In this Tech Talk report, Time Warner Cable News' Adam Balkin shows you some toys that teach the basics of computer coding in entirely new ways.
It’s an old school looking wooden toy that teaches your child the basic building blocks of computer coding.
Cubetto is one of several toys out this holiday season aimed at sneaking coding skills into play in entirely new ways.
For kids three years old and up, it’s $225 and includes q board and 16 blocks you place in the board , which eventually move Cubetto around a world map - all to help complete stories in books, one of which is included in the starter kit.
“The coding part of it is really writing a physical code with the blocks and they can look at that, they can debug if there’s an error, physically, they don’t have to look at code or any screens or understand language even," says Rob Simpson of PRIMO Toys.

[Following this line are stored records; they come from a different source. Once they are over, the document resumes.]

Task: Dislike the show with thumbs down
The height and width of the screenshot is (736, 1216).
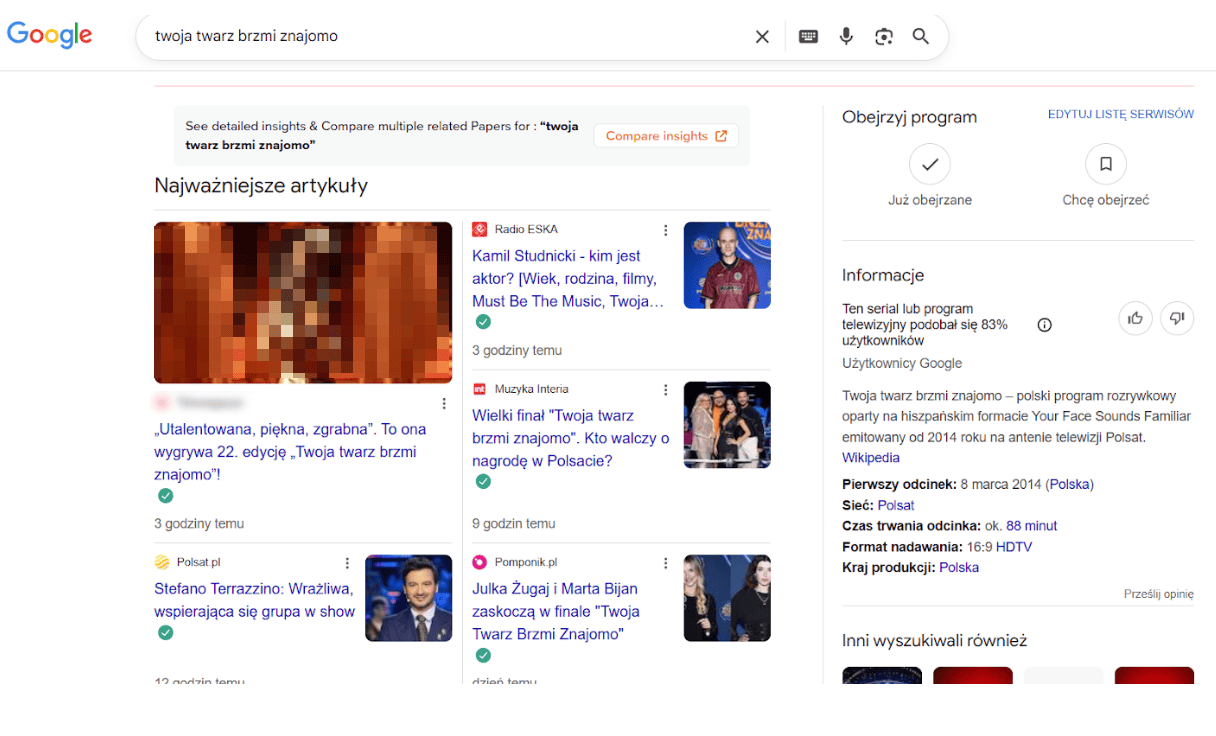Action: 1177,318
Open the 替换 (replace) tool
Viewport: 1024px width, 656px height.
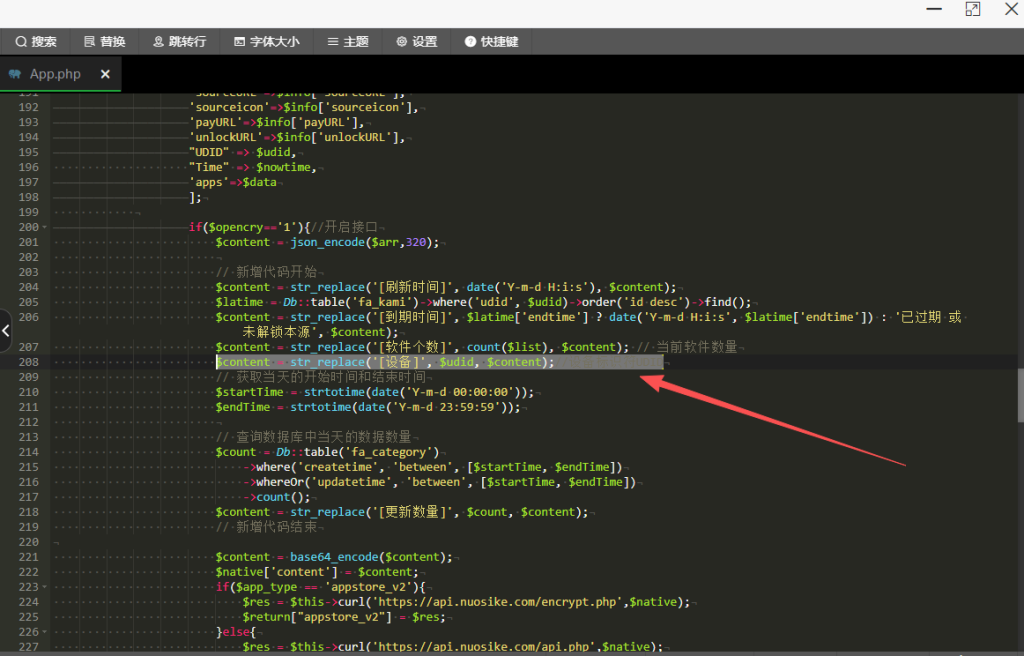click(x=105, y=42)
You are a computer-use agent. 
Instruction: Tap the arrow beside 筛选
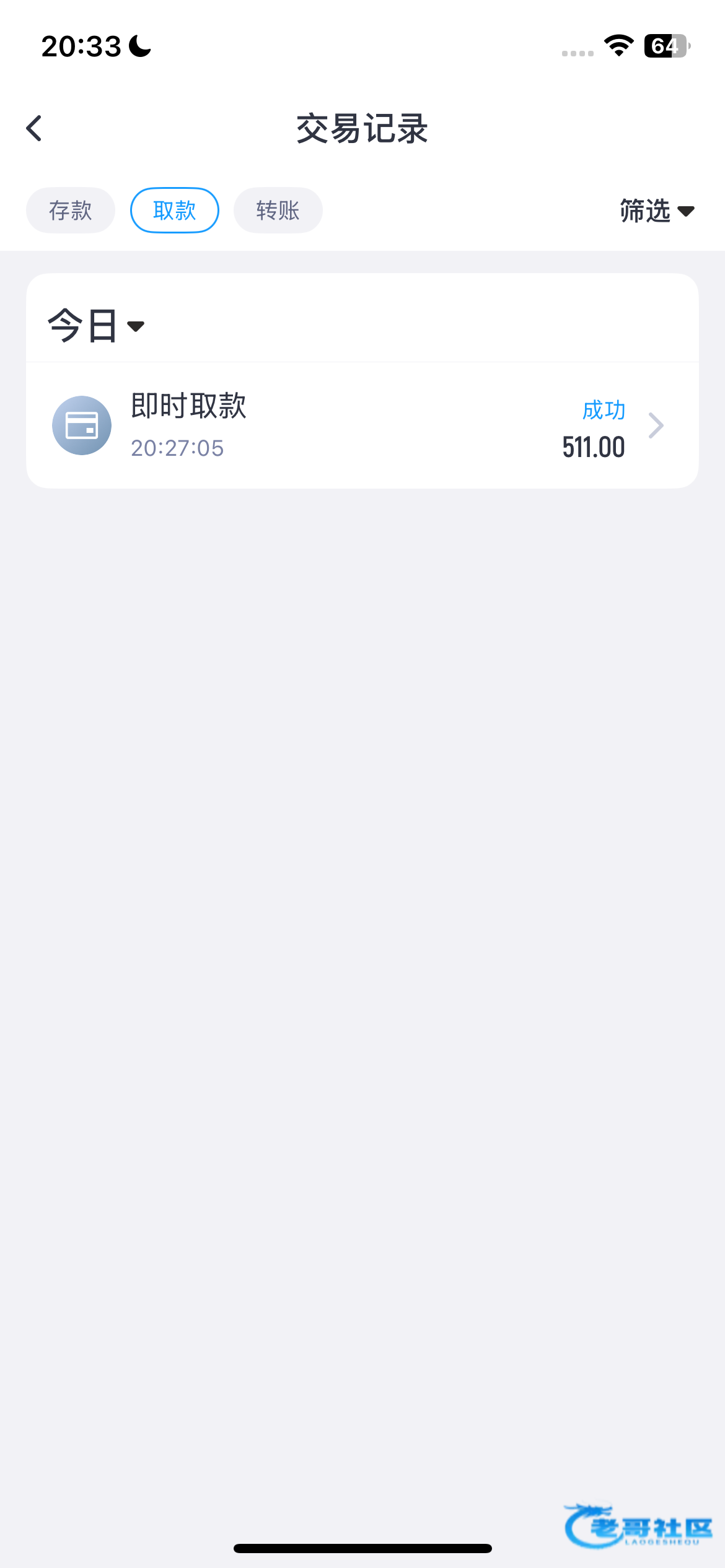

To get those kids to dive a bit deeper into coding though, Parrot is starting to offer drones starting at around $100 that come bundled with the Tynker mobile app so that rather than just flying the drones manually, you can code all sorts of behaviors.
“They can make a Flappy Drone game, yhey can make drones go through hoops, program a flight path," says Shrinivas Mandyam of Tynker.
And Code Gamer for $150 is pretty much what the name implies, as you play the video game you slowly learn what coding is and how to do it.
“As you travel along each level in the video game you encounter these little things called ‘code monsters’ which represent a line of code and it’ll tell you what these lines of code mean and how you would use it in a program that you create," says Lili Desisto of Thames & Kosmos.
Plus, you can take that code away from the game and use it to program the micro-controller that comes with the kit and turn it into anything from a flashlight to an alarm clock.